The thread of time, that yarn
It started to uncoiling,
while my wandering eye
was all about and spoiling,
it's tight wedded twine.

I have un-threaded, re-threaded,
unspooled, weaved in and out of waiting rooms,
spun out the line, up sweating hills,
of girth, and down cobbled streets
to ancient tombs, cold in earth.

Always, always uncoiling to here,
He watching, starting, stopping,
rewinding time, re-starting,
recoiling, again, again, seeking
a refund, of all his lost line.

Now I've left it here gathered,
where you must gather it tenderly in;
all that time I left uncoiling is yours,
to wind back within.

For if petulant I,
were in charge of time,
I would loop it round, and round,
braid it through your hair fine
such that it would be - a crown!

Soft, would I play with time,
so that for you and I, it
had no meaning, here or there.
Listen: I linger only a minute, then I disappear-

and that moment of thread is here,
forever, held, waiting for you,
and timeless digits to meld
again, again with twine, once mine.

Style / type: 
Free verse
Review Request (Intensity): 
I want the raw truth, feel free to knock me on my back
Last few words: 
I always say 'free verse' - and the irony is not lost on me that this piece has a lot to do with time - time looping, spooling, gathering, and the fact that it's not 'classical' or more has meandering meter - I get it. There are elements in there I hope all can enjoy.. i had this on my smartphone, and was precariously about to lose it, so i posted it. Enjoy. Chris,
Editing stage: 

Comments

I think that's part of our craft. You have an idea, an image with multiple dimensions, and you go with it. Words and images are charged in the way we've come to expect from you.
Love that you have taken time and both made it an image and personified it.
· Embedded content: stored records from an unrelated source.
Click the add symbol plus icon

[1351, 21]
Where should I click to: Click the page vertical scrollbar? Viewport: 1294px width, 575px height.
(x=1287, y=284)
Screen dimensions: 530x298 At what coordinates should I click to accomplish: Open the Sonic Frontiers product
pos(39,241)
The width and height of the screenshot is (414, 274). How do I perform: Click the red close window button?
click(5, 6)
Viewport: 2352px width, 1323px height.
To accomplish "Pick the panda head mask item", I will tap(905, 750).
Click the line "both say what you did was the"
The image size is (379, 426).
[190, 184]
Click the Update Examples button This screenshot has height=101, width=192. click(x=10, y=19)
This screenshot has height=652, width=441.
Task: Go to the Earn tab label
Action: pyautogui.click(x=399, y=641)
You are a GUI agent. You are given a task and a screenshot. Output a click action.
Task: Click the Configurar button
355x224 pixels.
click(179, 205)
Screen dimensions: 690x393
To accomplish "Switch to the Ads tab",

Starts as an "it" and becomes a "he". Love that he is looking for a refund! Then the "I" in the poem switches to a "you", the subject, for whom you would knit the threads of time into a crown. These are startling images.

I wouldn't be concerned about the form. I think it's good to go back and forth and vary the style.
There are some hidden and some not so hidden rhymes and I think that's fine, it works for me. I like the idea of non-structured rhyme, like the way some composers mix abstract sounds with specific melodies...like Debussy, Milhaud, Stravinsky.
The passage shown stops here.